» Written instruction
Transcribe the entries without alteration, beginning with the line containing "[Close] (1411, 21)" and continuing through the line containing "[Open accessibility options] (1401, 1431)", with both of those lines included.

(Source data)
--------

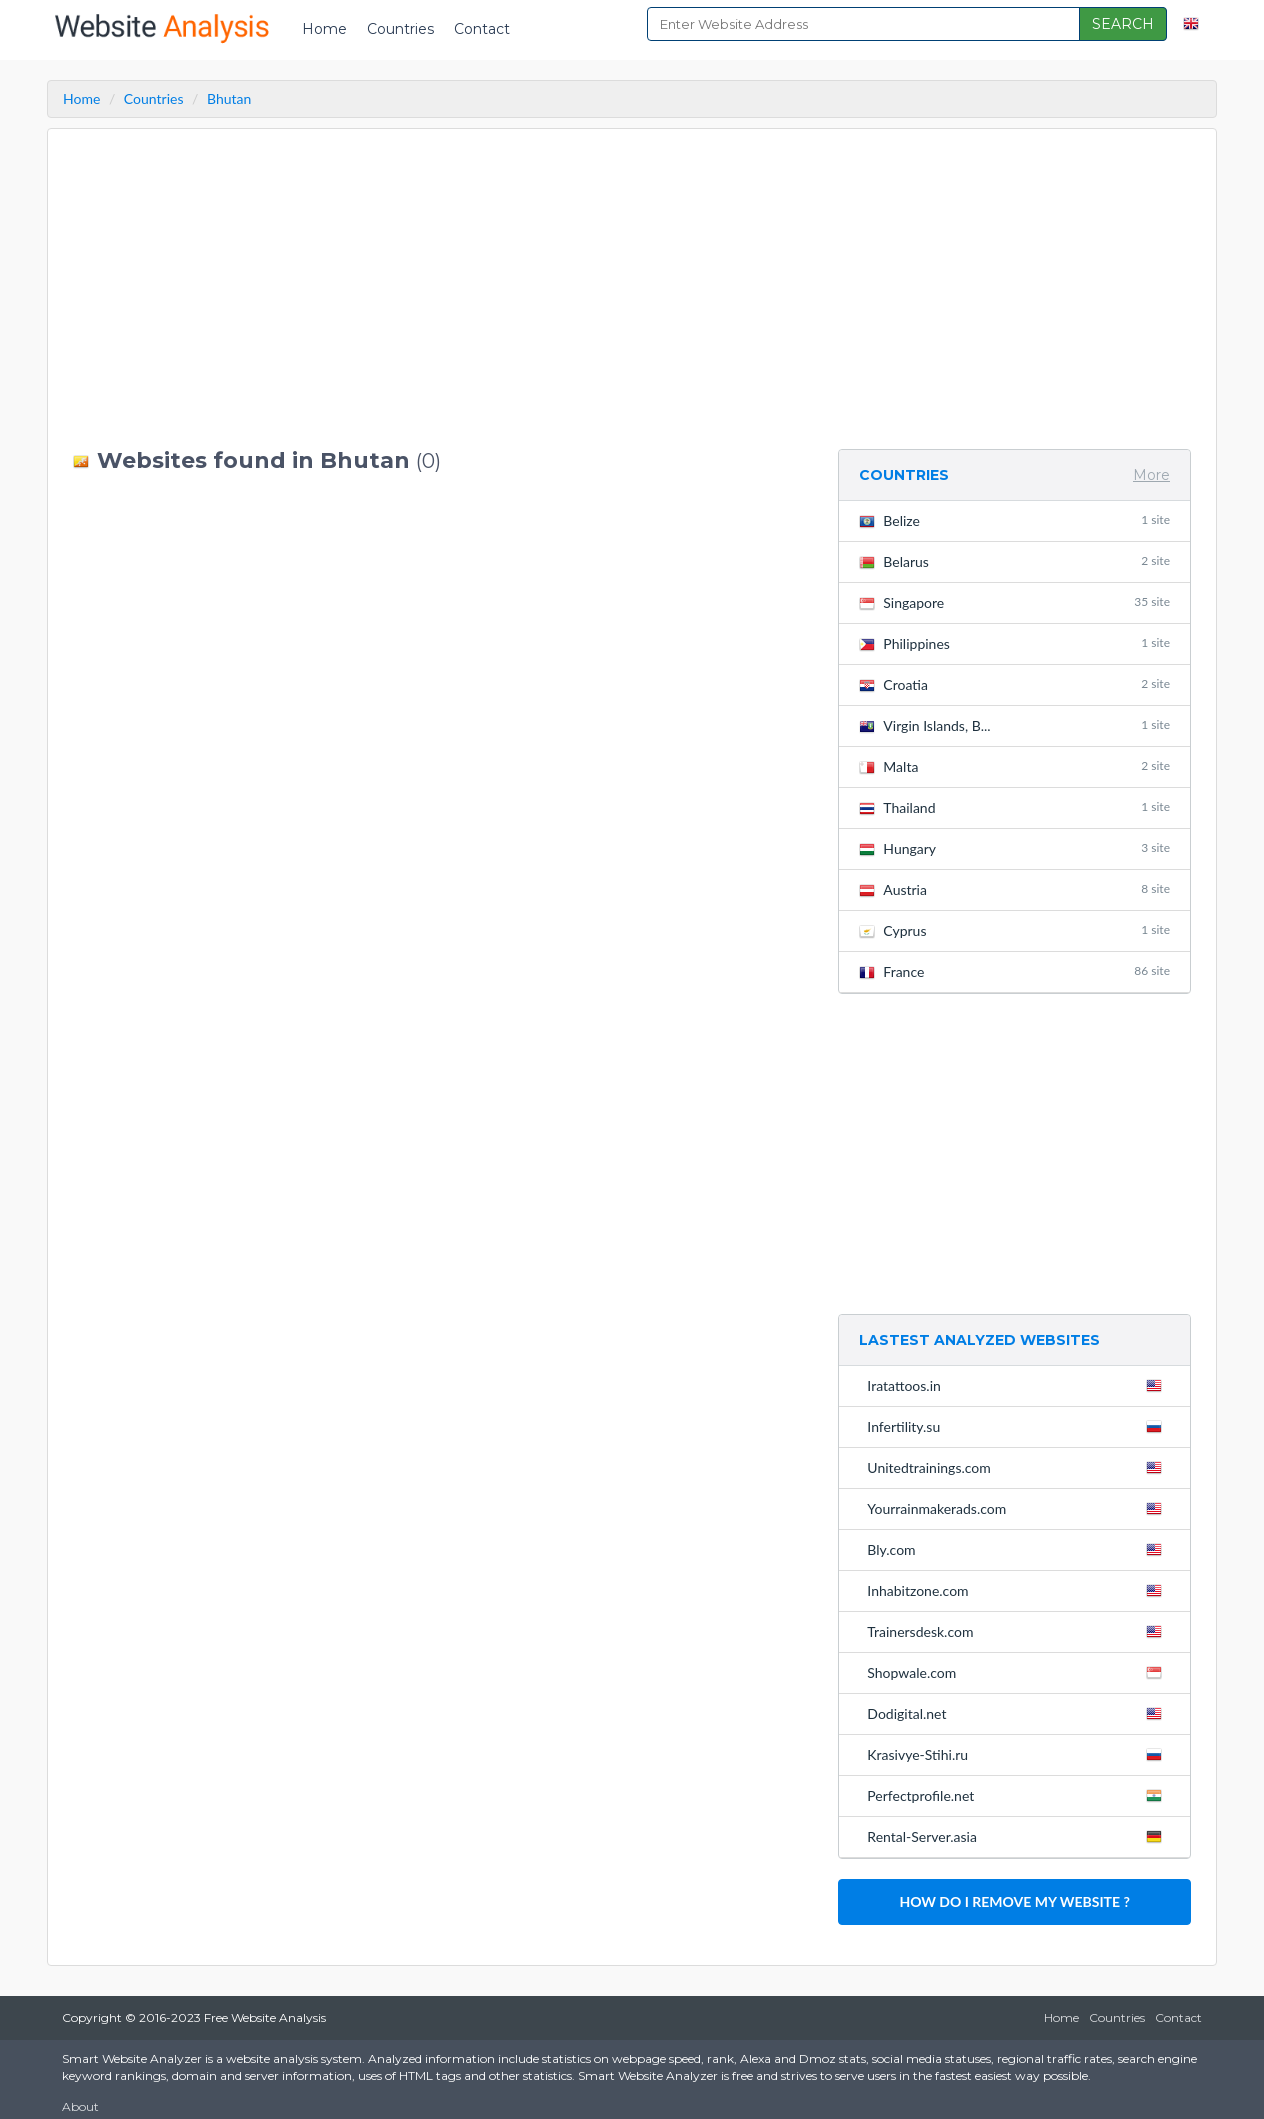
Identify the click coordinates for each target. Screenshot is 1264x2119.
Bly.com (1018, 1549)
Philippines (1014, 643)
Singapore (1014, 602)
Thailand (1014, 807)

--------

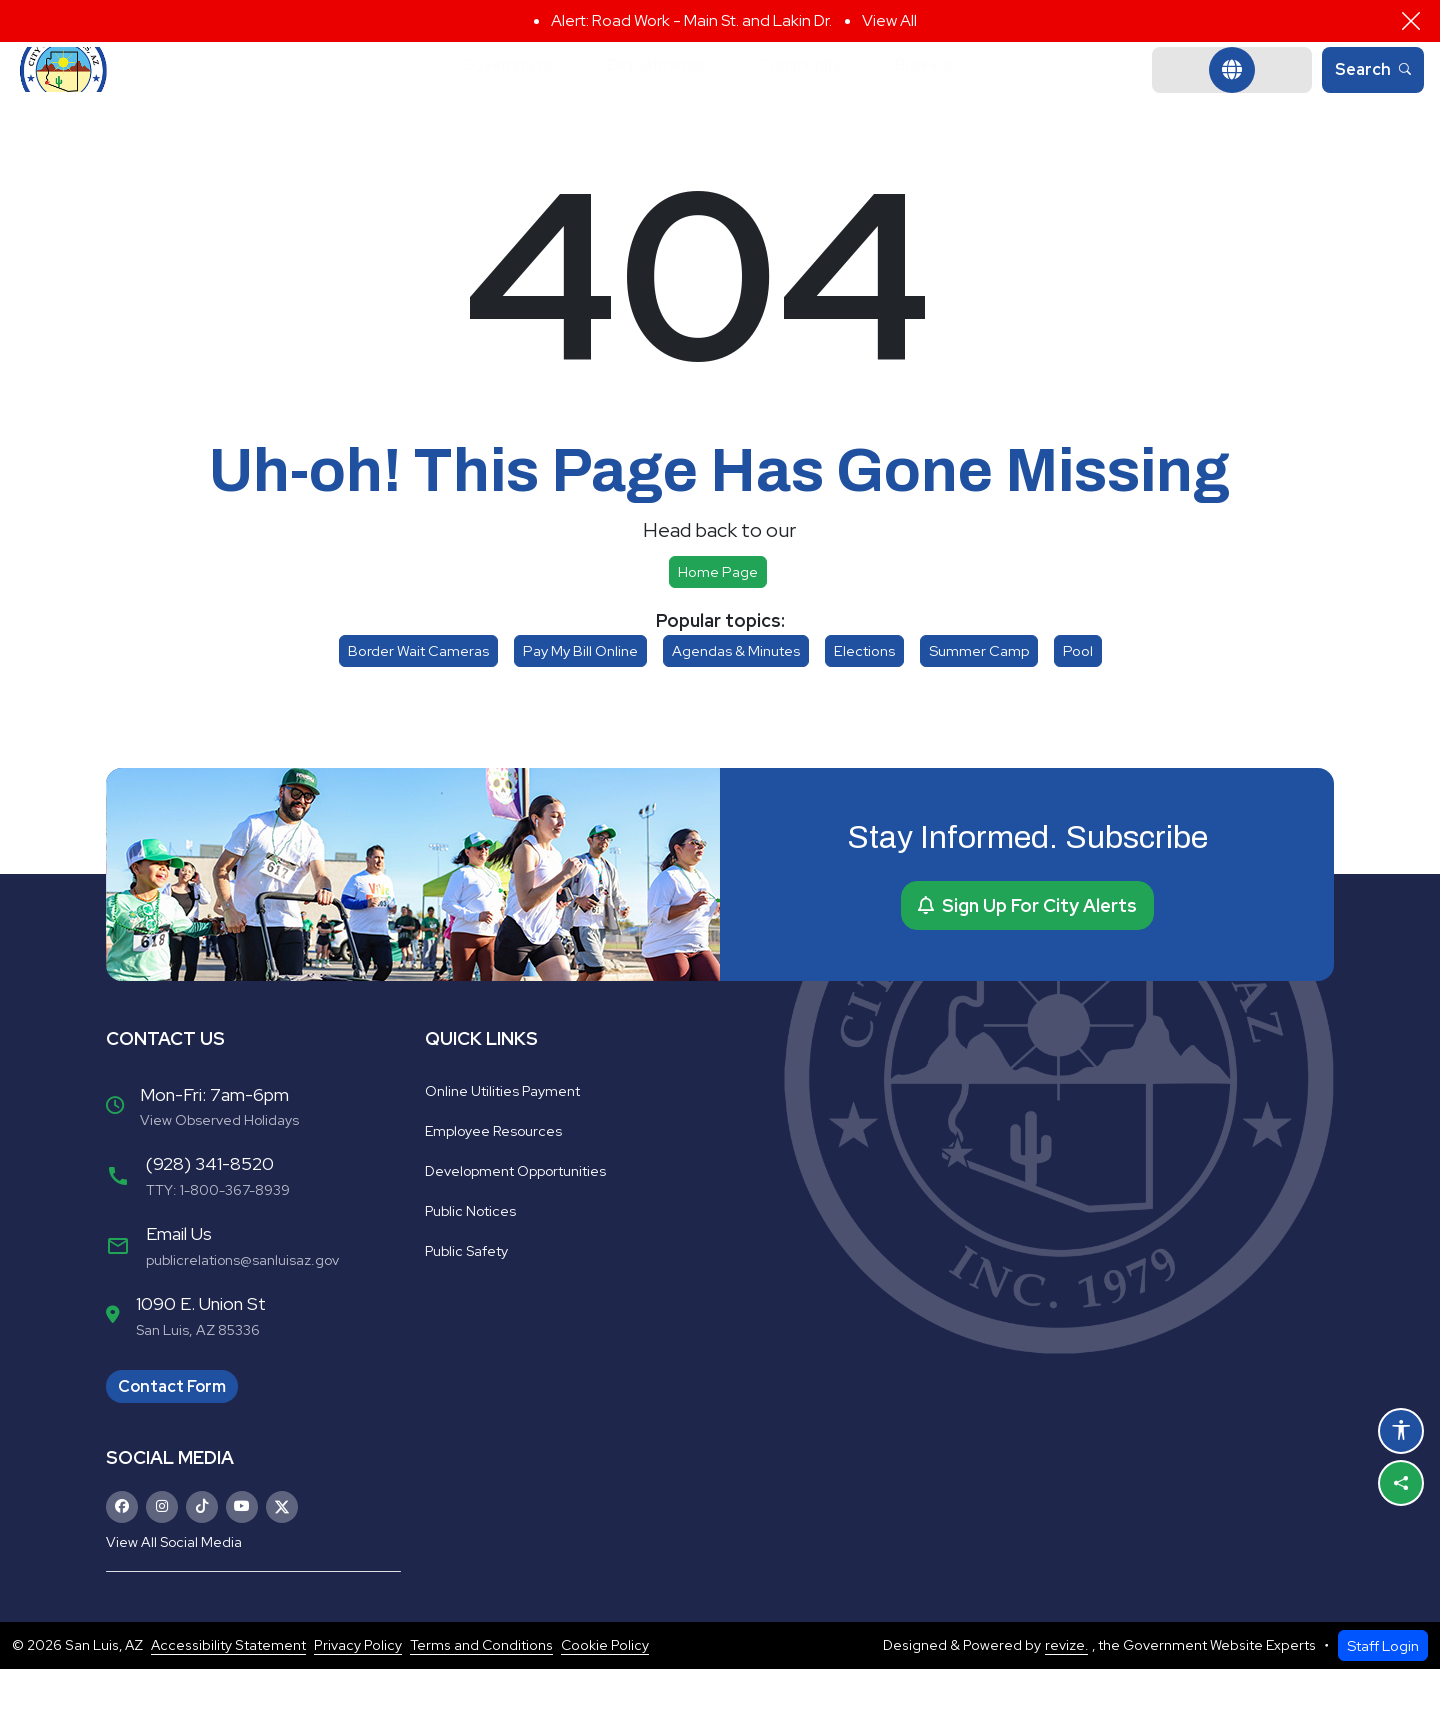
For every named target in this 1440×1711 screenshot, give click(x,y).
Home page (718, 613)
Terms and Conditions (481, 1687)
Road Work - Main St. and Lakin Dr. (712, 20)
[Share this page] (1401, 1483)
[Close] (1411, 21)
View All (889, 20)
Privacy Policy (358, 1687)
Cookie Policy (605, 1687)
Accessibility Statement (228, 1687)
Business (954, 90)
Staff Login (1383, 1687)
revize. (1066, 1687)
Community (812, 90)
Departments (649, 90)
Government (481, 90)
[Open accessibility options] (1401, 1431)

--------

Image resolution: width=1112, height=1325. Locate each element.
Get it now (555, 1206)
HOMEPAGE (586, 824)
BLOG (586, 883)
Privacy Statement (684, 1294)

--------

» Written reply
[Close] (1411, 21)
View All (889, 20)
Privacy Policy (358, 1687)
Cookie Policy (605, 1687)
Accessibility Statement (228, 1687)
Business (954, 90)
Staff Login (1383, 1687)
revize. (1066, 1687)
Community (812, 90)
Departments (649, 90)
Government (481, 90)
[Open accessibility options] (1401, 1431)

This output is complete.